• _What to produce_: Although the records contain pictures, repeat only the text of every line exactly.

● ● ●

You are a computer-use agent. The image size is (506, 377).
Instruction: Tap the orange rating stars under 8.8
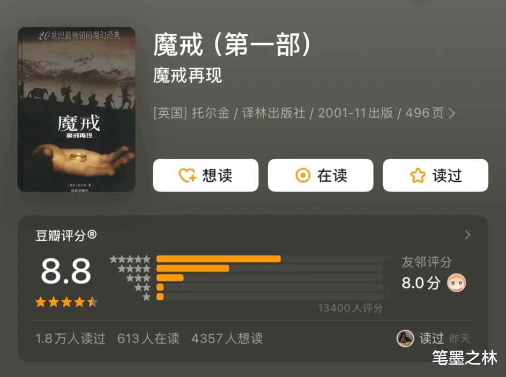67,302
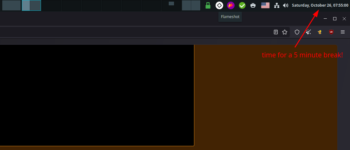
Task: Open the printer tray icon
Action: (253, 5)
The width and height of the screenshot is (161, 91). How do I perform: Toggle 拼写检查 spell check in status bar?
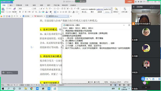click(52, 85)
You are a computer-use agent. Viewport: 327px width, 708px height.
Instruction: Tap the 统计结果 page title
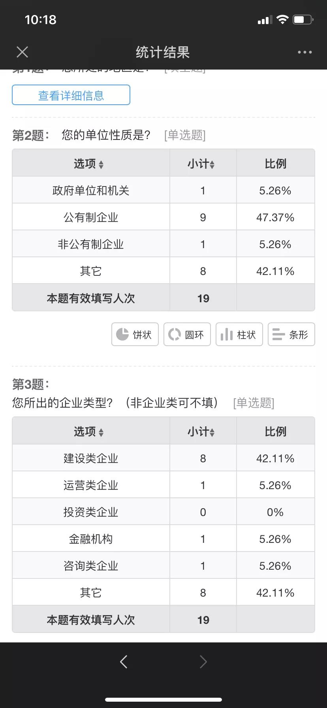coord(163,52)
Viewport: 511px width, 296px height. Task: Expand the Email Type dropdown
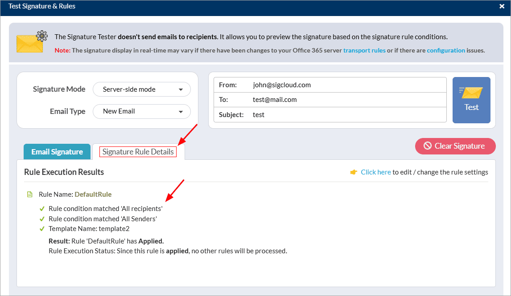141,111
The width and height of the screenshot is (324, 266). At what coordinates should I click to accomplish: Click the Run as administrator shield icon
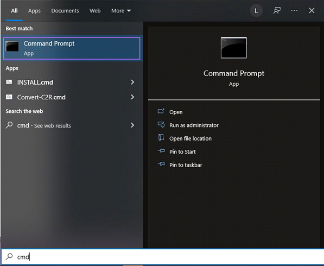coord(161,124)

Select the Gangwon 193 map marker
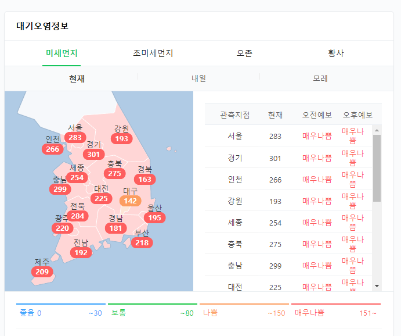point(121,139)
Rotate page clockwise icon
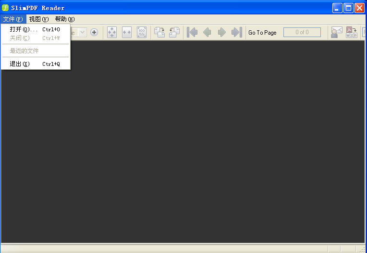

● ● ●

• _Task solution_:
You are a computer-use agent. The image size is (506, 377).
Instruction: Tap the orange rating stars under 8.8
67,302
Task: Open the printer tray icon
Action: (253, 5)
The width and height of the screenshot is (161, 91). How do I perform: Toggle 拼写检查 spell check in status bar?
click(52, 85)
You are a computer-use agent. Viewport: 327px width, 708px height.
Instruction: Tap the 统计结果 page title
coord(163,52)
Viewport: 511px width, 296px height. Task: Expand the Email Type dropdown
141,111
The width and height of the screenshot is (324, 266). At what coordinates should I click to accomplish: Click the Run as administrator shield icon
coord(161,124)

Select the Gangwon 193 map marker
point(121,139)
Rotate page clockwise icon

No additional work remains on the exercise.